Drainage density is another important factor that has a direct impact on flooding. In general, areas with higher stream density are more prone to flooding. Drainage density can be expressed by dividing the total river length in a drainage basin by the total area of the drainage basin (Ali et al. 2020). The map of drainage density is given in Fig. 2j.

Another parameter affecting floods is the precipitation parameter. Precipitation is the most critical factor in creating a flood, and precipitation amount is the key factor for flooding. However, it is not certain how much an increase in precipitation will result in an increase in flooding. A basin map showing the annual precipitation data over the region was obtained using the recorded data at the stations operated by the Turkish State Meteorological Service. We chose annual precipitation as the influential factor in flood susceptibility mapping over different regions as shown in Fig. 2k.

Another important parameter in flood susceptibility is land use. Land use affects surface runoff and sediment transport and, consequently, the frequency of flooding. Instead of using soil and land use data as two different features in the models, the surface flow curve number (CN), as shown in Fig. 2l was obtained with based on these two parameters and used in our models. Thus, the number of dimensions used in the model was reduced, and the effect of these two critical parameters was considered.

3 Methods

Ensemble models created with different ML models have a complex structure. Therefore, instead of creating ensemble models with different ML algorithms, various ML algorithms with strong, unique approaches and features can be used to create ensemble models. Frequently preferred ML algorithms such as ANN, SVM and DT have effective hyperparameters that increase performance and enable the formation of a generalized model. Generalized models with higher performance can be attained with ensemble models created by adjusting models with different preprocessing processes and hyperparameters. Hence, we chose the DT, GBT, SVM and ANN models of the ML algorithms for our study. Another reason for selecting those algorithms is that they are available in the Auto-sklearn algorithms (Feurer et al. 2015).

We used k-fold cross-validation to test the accuracy of the trained models and to determine whether or not any independent data set entered into the model generally represented the model (Kohavi 1995). Figure 3 shows the process we applied.

3.1 Support vector machines (SVM)

SVM is a useful machine learning algorithm for two-group classification problems. SVM creates hyperplanes by separating the training set in the best way possible. It searches for the plane that makes the best distinction between these two classes according to the hyperplanes it creates (Cortes and Vapnik 1995).
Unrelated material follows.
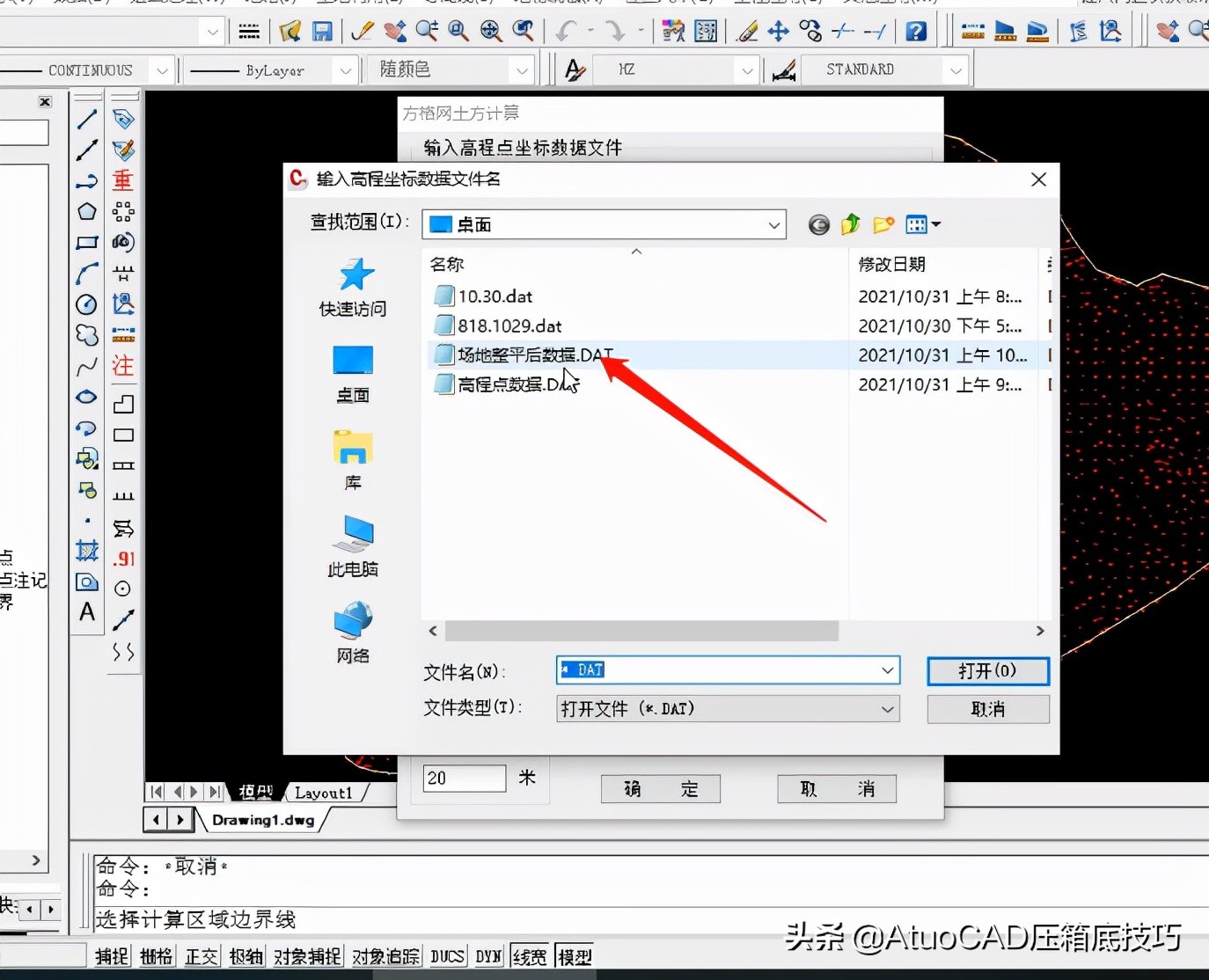Click the Text 'A' tool
The image size is (1209, 980).
pyautogui.click(x=86, y=612)
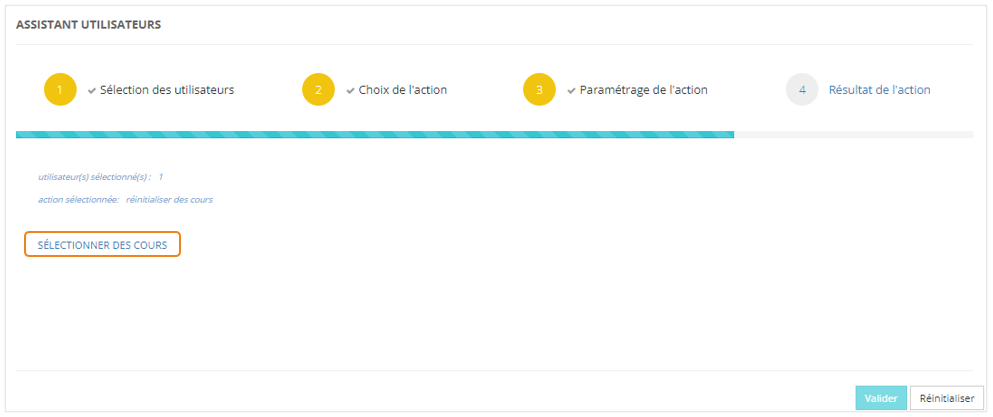Click the yellow step 3 circle

pos(539,90)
For the given {(x_i, y_i)} _{i=1,2…, n} training set, SVM distinguishes two classes using Eq. 1 to identify the optimal hyperplane.

$$\underset{w,b,\xi }{\mathit{min}}:\frac{{\Vert w\Vert }^{2}}{2}+c\sum_{i=1}^{n}{\xi }_{i}$$

(1)

where w is the parameter of the hyperplane equation and b is the offset of the hyperplane from the beginning. In the classification model created, some features may be misclassified. These misclassified features can be penalized with a specific penalty point, ${\upxi }_{\mathrm{i}}$ in Eq. 1, representing the error of the misclassified feature, where c represents the penalty coefficient for situations that exceed the constraints. The optimization problem specified by Eq. 1 must satisfy the constraint conditions given by Eq. 2.

$${y}_{i}\left(w.\varnothing \left({x}_{i}\right)+b\right)\ge 1-{\xi }_{i} , {\xi }_{i}\ge 0 for i=\mathrm{1,2},\dots ,n$$

(2)

where $\varnothing$ is an unknown and nonlinear mapping function. The separation plane used in Eq. 1 is linear, however, due to effects uncertainty, it is an inadequate approach to accept only linear hyperplanes (Özdemir 2022). Therefore, different hyperplane approaches were tested using the nonlinear vector function K (kernel functions). The Kernel functions we are given in Eqs. 3–6 (Erdem et al. 2016; Pedregosa et al. 2011).

$$K\left({x}_{i},{x}_{j}\right)={x}_{i}^{T}{x}_{j}\; \mathrm{Linear Kernel}$$

(3)

$$K\left({x}_{i},{x}_{j}\right)={\left(\gamma {x}_{i}^{T}{x}_{j}+r\right)}^{d} ,\gamma >0\;\mathrm{ Polynomial Kernel}$$

(4)

$$K\left({x}_{i},{x}_{j}\right)=exp\left(-\gamma {\Vert {x}_{i}-{x}_{j}\Vert }^{2}\right),\gamma >0\;\mathrm{ Radial Basis Kernel}$$

(5)

$$K\left({x}_{i},{x}_{j}\right)=\mathit{tan}h\left(\gamma {x}_{i}^{T}{x}_{j}+r\right),\gamma >0 \;\mathrm{Sigmoid Kernel}$$

(6)

where x_j is the parameter vector of the hyperplane equation, x_i^T is the transpose of the parameter matrix, r is a free parameter adjusting the influence of higher-order lower-order terms in the polynomial, γ (gamma) is a constant, and d is the degree of the polynomial kernel function.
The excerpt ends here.